EXERCISE BRIEF: Would you please state how many lines in the entries contain the word "agent"? Only the number should be given.

MATERIAL TO PROCESS:

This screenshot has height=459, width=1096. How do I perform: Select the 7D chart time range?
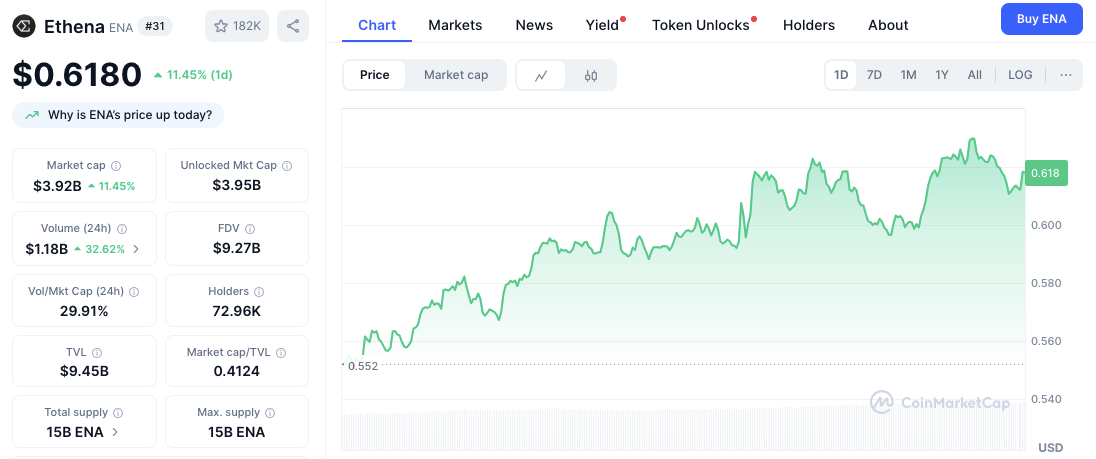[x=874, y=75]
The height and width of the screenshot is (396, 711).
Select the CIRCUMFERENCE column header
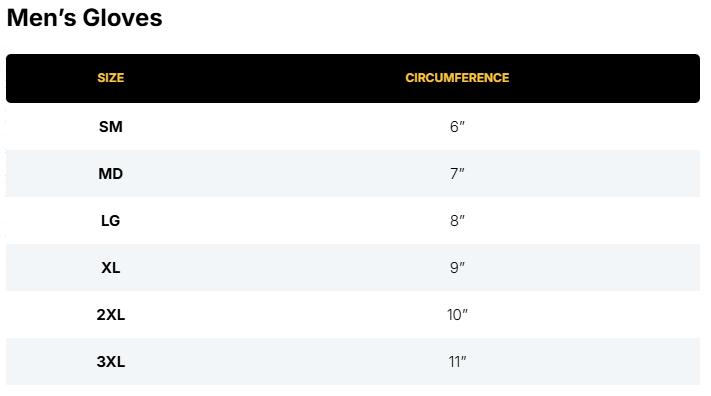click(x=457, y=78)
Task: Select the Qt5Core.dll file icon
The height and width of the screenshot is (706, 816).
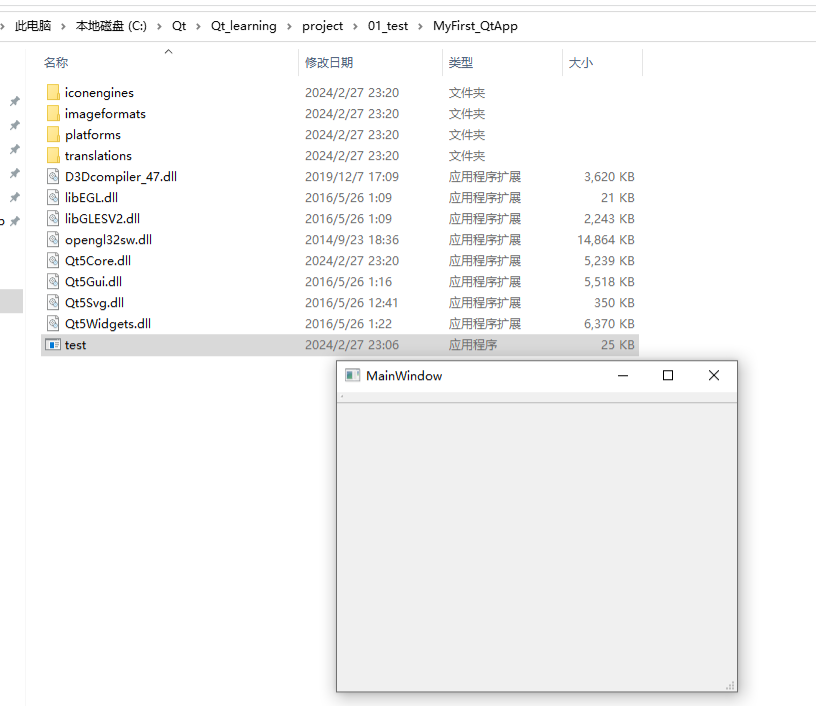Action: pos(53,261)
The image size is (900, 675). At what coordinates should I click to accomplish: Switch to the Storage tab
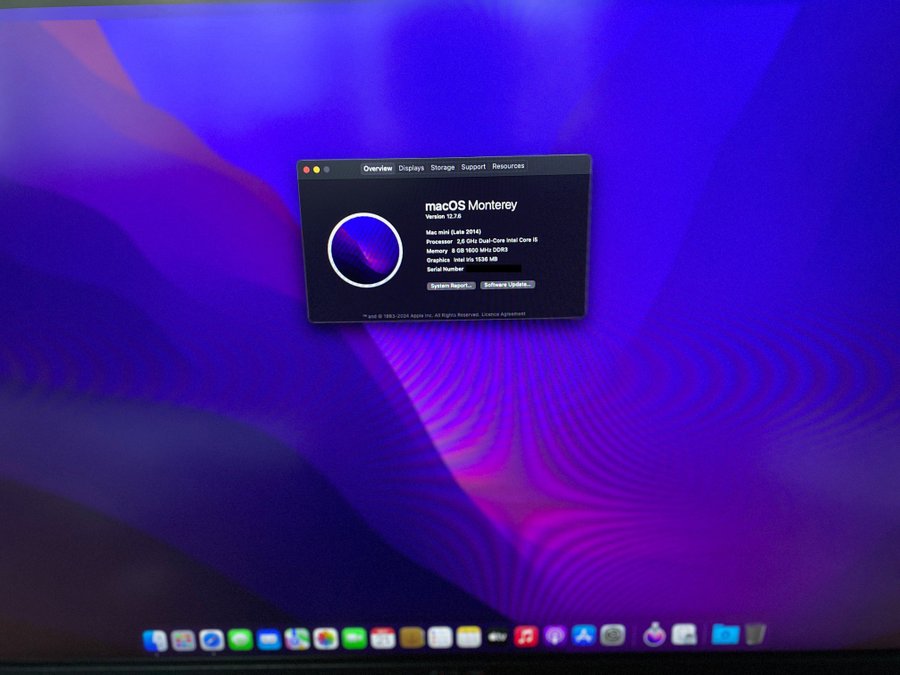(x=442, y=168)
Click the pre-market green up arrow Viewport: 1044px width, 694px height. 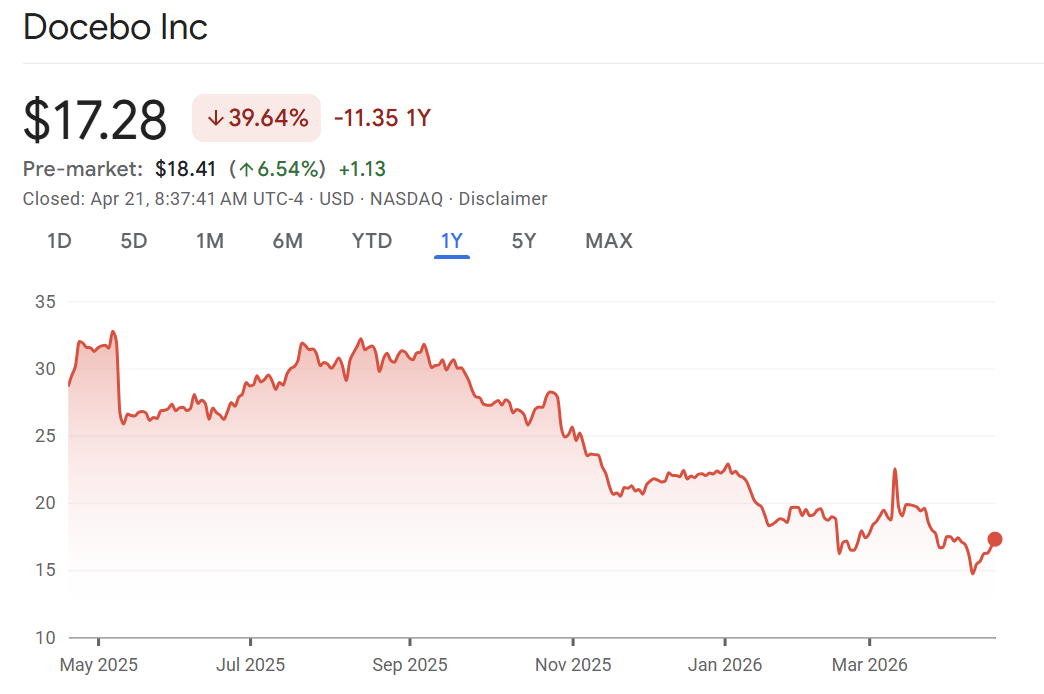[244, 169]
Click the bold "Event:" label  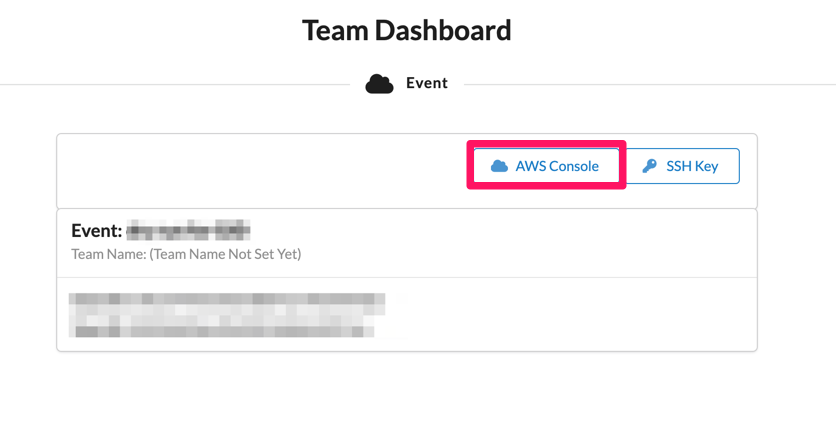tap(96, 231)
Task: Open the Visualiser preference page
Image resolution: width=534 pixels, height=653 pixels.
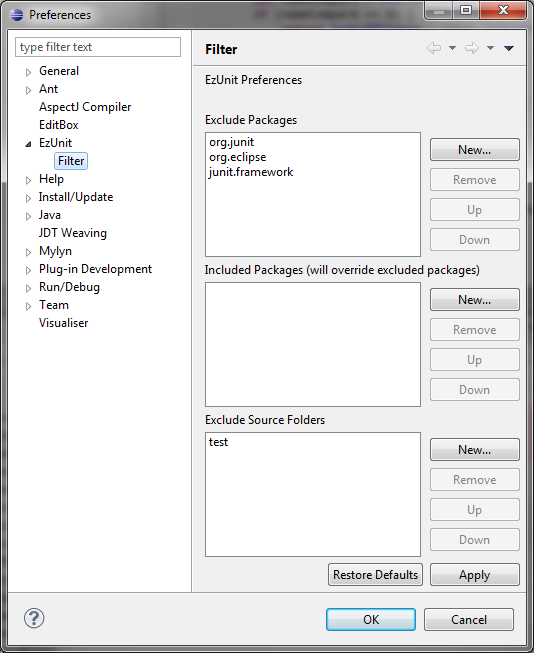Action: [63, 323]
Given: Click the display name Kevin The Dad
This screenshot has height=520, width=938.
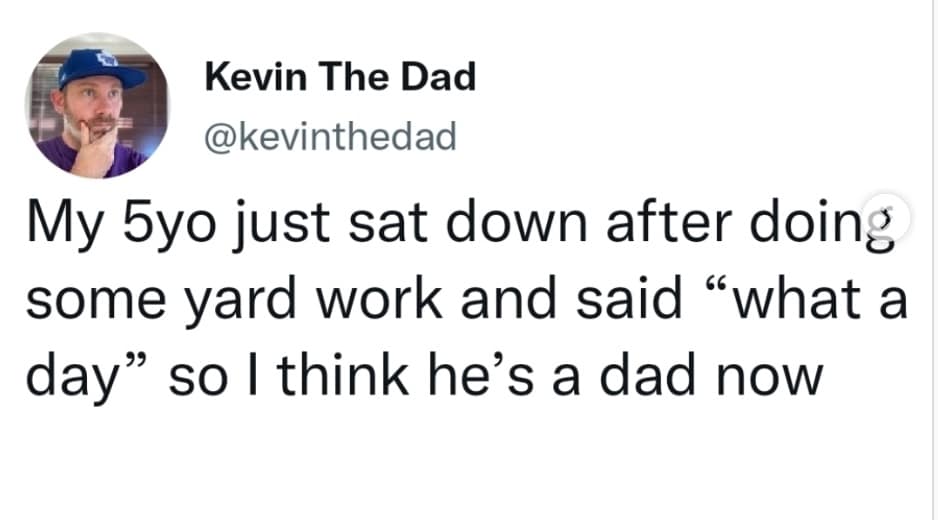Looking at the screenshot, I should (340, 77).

* * *

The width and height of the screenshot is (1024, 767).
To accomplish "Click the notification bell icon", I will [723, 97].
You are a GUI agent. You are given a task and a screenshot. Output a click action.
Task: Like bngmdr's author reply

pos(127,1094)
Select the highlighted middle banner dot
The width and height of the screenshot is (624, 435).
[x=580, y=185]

* * *

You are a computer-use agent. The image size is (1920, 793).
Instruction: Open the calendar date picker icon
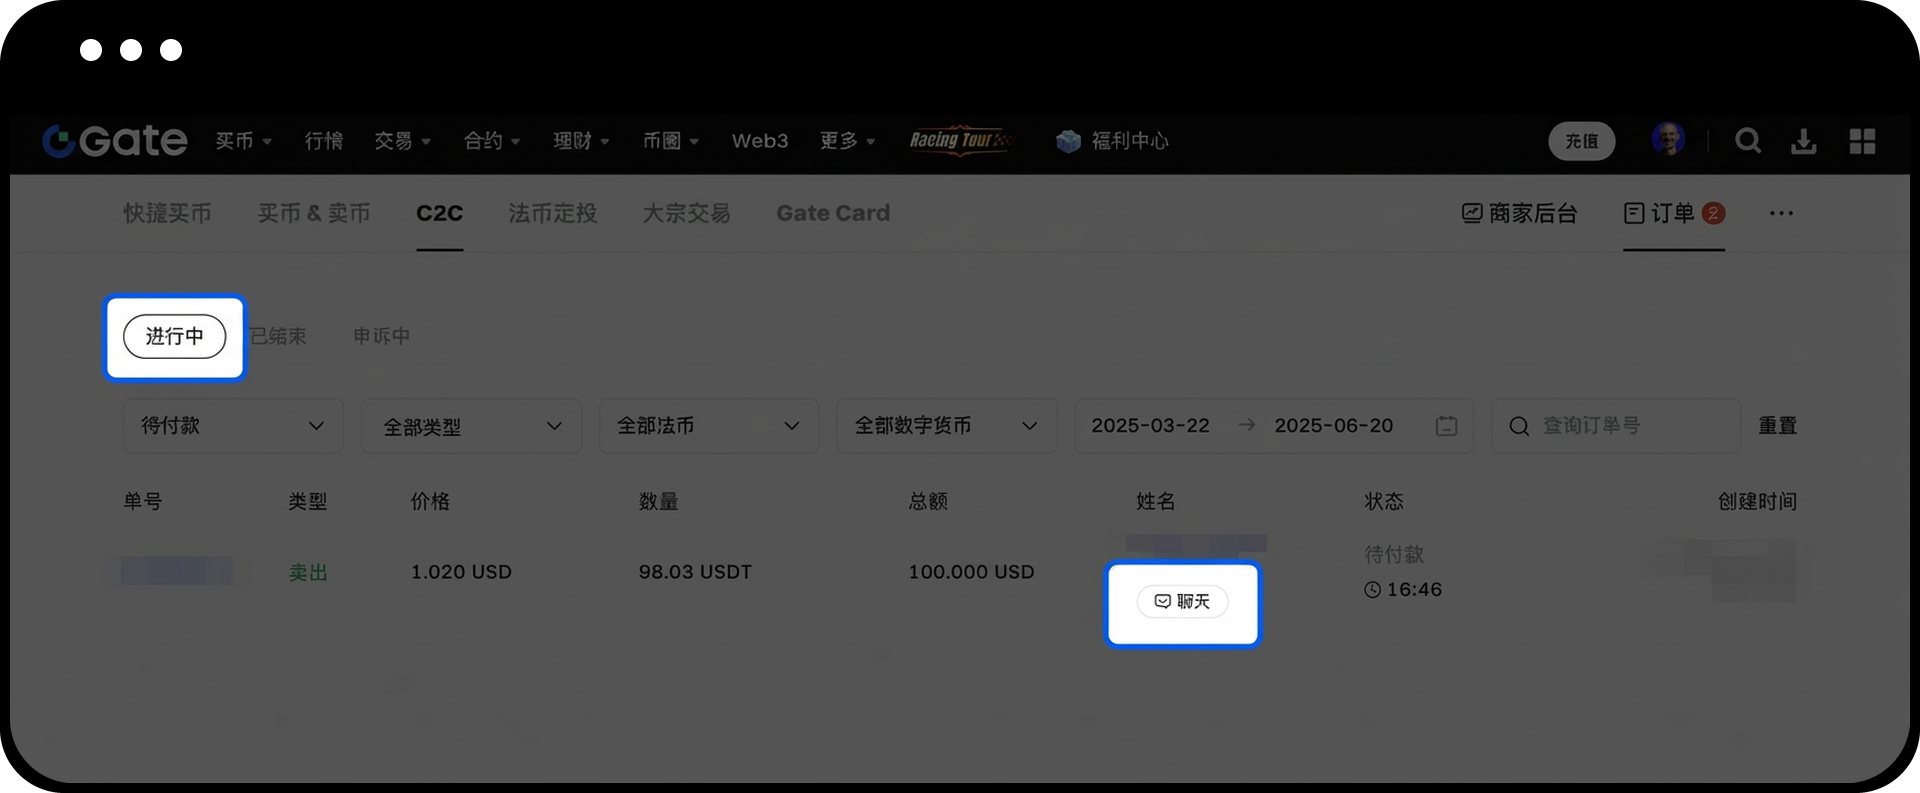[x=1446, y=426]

SOLUTION BELOW: 2